Kazaya sebebiyet veren, … plakalı ticari taksinin kaza tarihi itibariyle trafik poliçesinin bulunmadığı anlaşıldığından …nın sorumluluğunda herhangi bir tereddüt bulunmamaktadır.
Dosyadaki bilgi ve belgelerden 29/01/2010 günü saat 19:20 sularında sürücü dava dışı …’un sevk ve idaresindeki … plakalı kamyonet ile caddede seyrederken olay mahalline gelindiğinde yolun sağında duraklayan dava dışı sürücü …’nın yönetimindeki … plakalı otomobilin sol arka kapısından binmeye çalışan davacıya ve araca çarparak kazanın meydana geldiği anlaşılmaktadır.
Davacı …’ın araca binmek için öncelikli olarak caddedeki trafiği gözetmesi gerekirken gerekli kontrolleri yapmaksızın otomobilin sol arka kapısını açtığından olayda asli %75 kusurlu olduğu, dava dışı kamyonet sürücüsünün ise herhangi bir kusurunun bulunmadığının, taksi sürücüsünün …’nın ise yolcusunun kaldırım tarafındaki sağ kapıyı kullanması yönünde ikaz etmemesi üzerine tali kusurlu olduğu anlaşılmaktadır. ATK’dan alınan 31/07/2019 tarihli rapor ile ceza mahkemesinden alınan kusur raporları birbiri ile örtüşmekte olup 27/02/2019 tarihli tekli makine mühendisi bilirkişi tarafından tanzim olunan kusur oranlarına itibar edilmemiştir.
Kaza tarihi 21/04/2010 olup meslekte kazanma gücü kaybı oranı tespit işlemleri yönetmeliği hükümlerine göre … Üniversitesi tarafından düzenlenen 07/08/2018 günlü Adli Tıp Heyet raporuna göre daimi maluliyetin %7 olduğu anlaşılmıştır.
Karar tarihine en yakın düzenlenen hesap raporunda yasal asgari ücret artışları re’sen gözetilerek sürekli ve geçici iş gücü kaybı tespit edilmiştir.
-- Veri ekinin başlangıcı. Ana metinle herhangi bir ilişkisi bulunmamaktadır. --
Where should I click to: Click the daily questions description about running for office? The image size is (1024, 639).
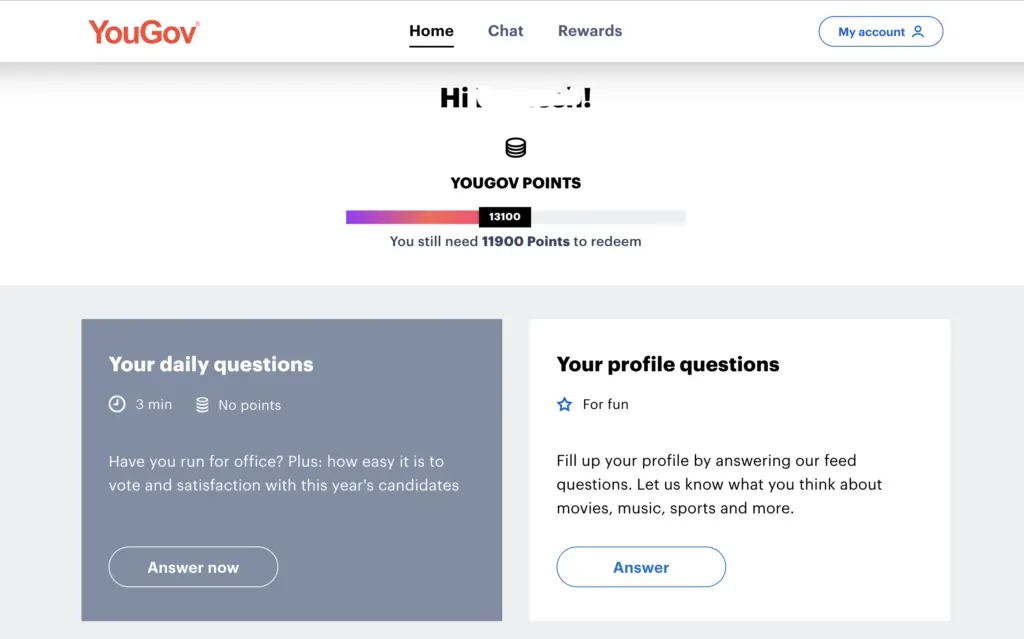pyautogui.click(x=283, y=473)
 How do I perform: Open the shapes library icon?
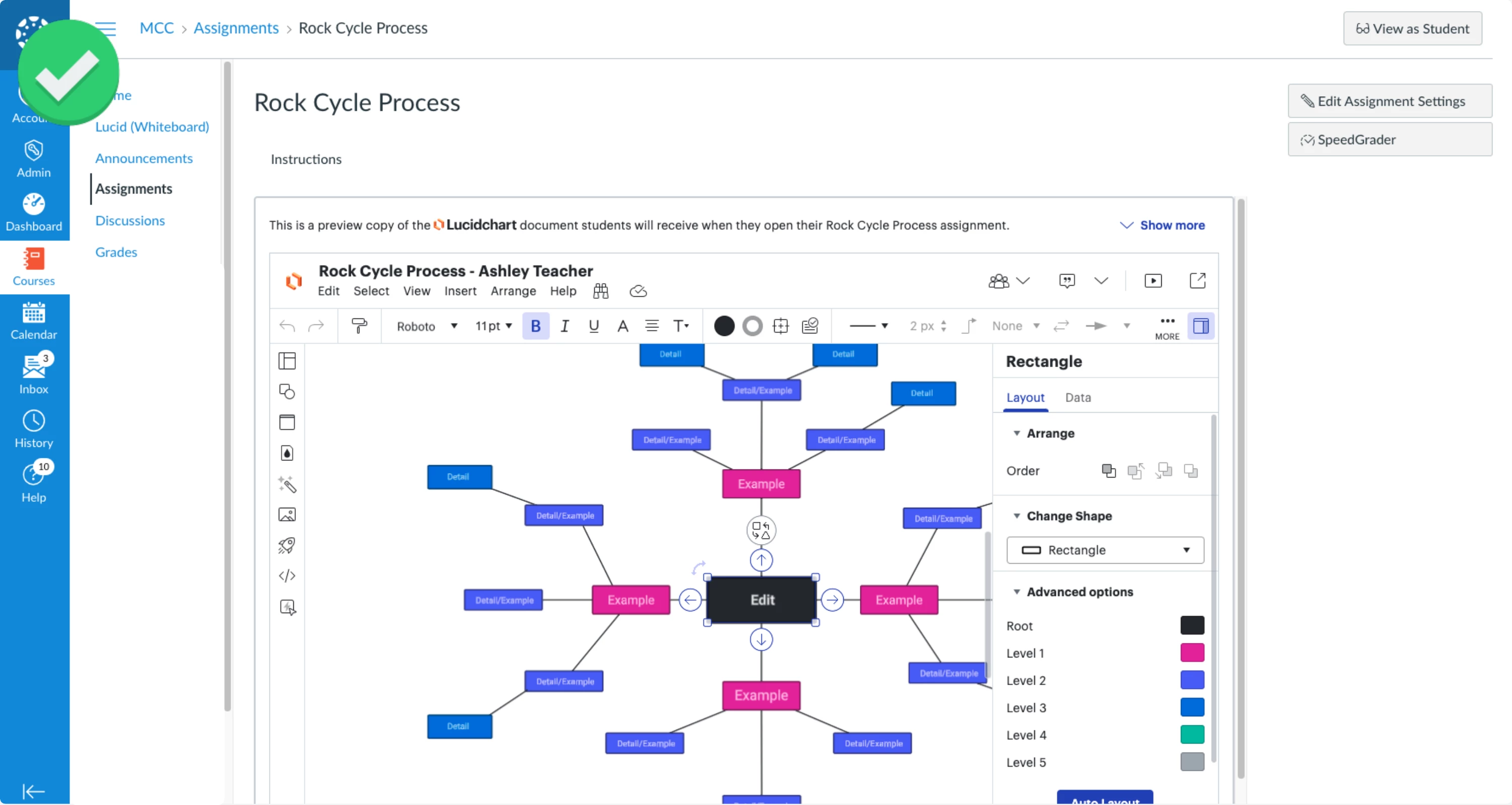[287, 391]
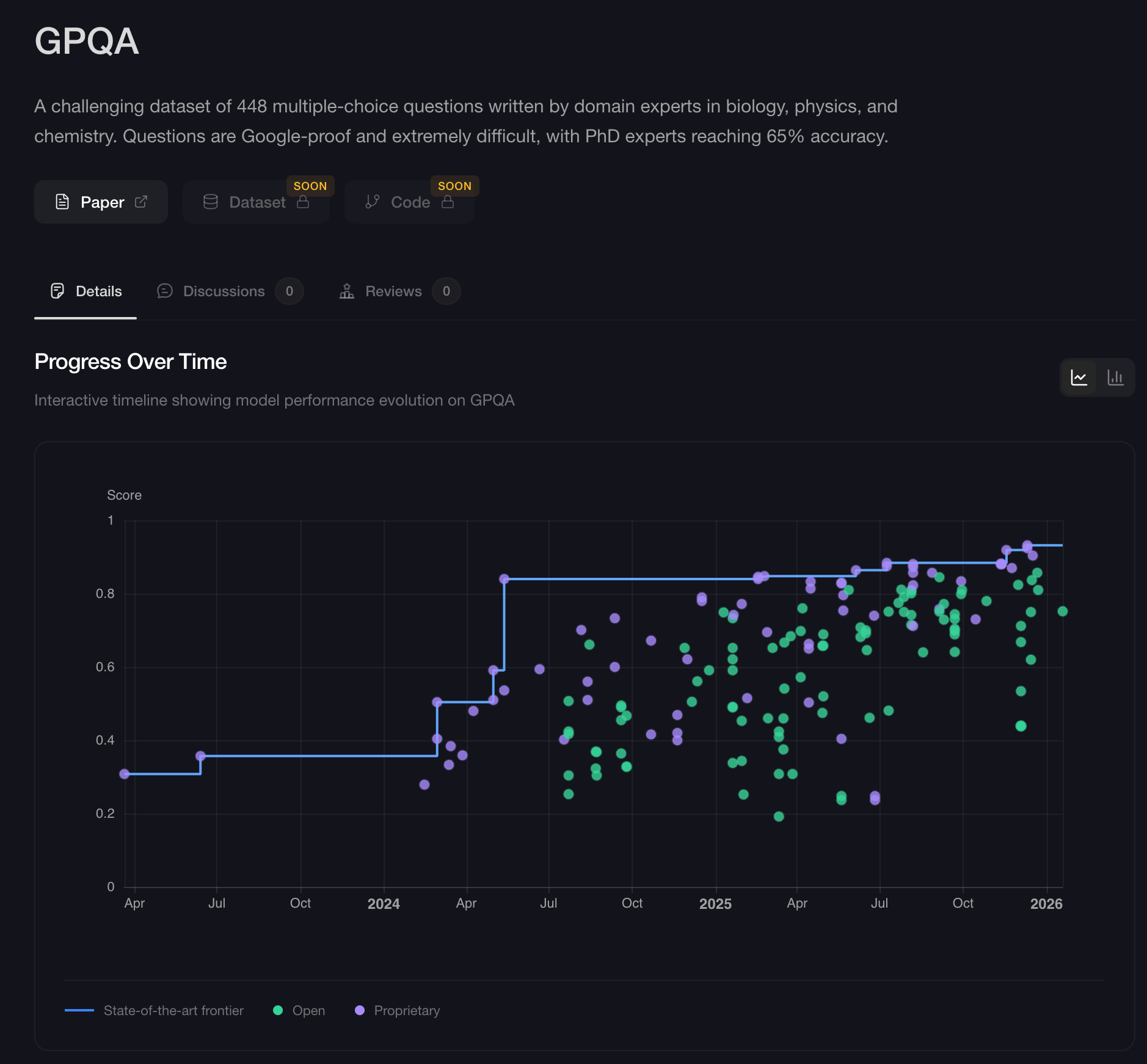This screenshot has height=1064, width=1147.
Task: Click the notes icon on the Details tab
Action: (x=57, y=291)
Raporda, bakiye süre yönünden hayat gerçeklerine uyan ve en rasyonel tablo olarak bilimsel anlamda kabul edilen PMF 1931 bakiye yaşam tablosuna göre tahmini yaşam süresi tespit edilmiş olup, bilinmeyen dönem yönünden ise %10 arttırım indirim metoduna göre hesaplama yapılmasında herhangi bir isabetsizlik bulunmamıştır. Yine pasif dönem açısından da %10 arttırım ve indirim yöntemine göre asgari geçim indirimsiz net tutar üzerinden hesaplama yapılması da doğrudur.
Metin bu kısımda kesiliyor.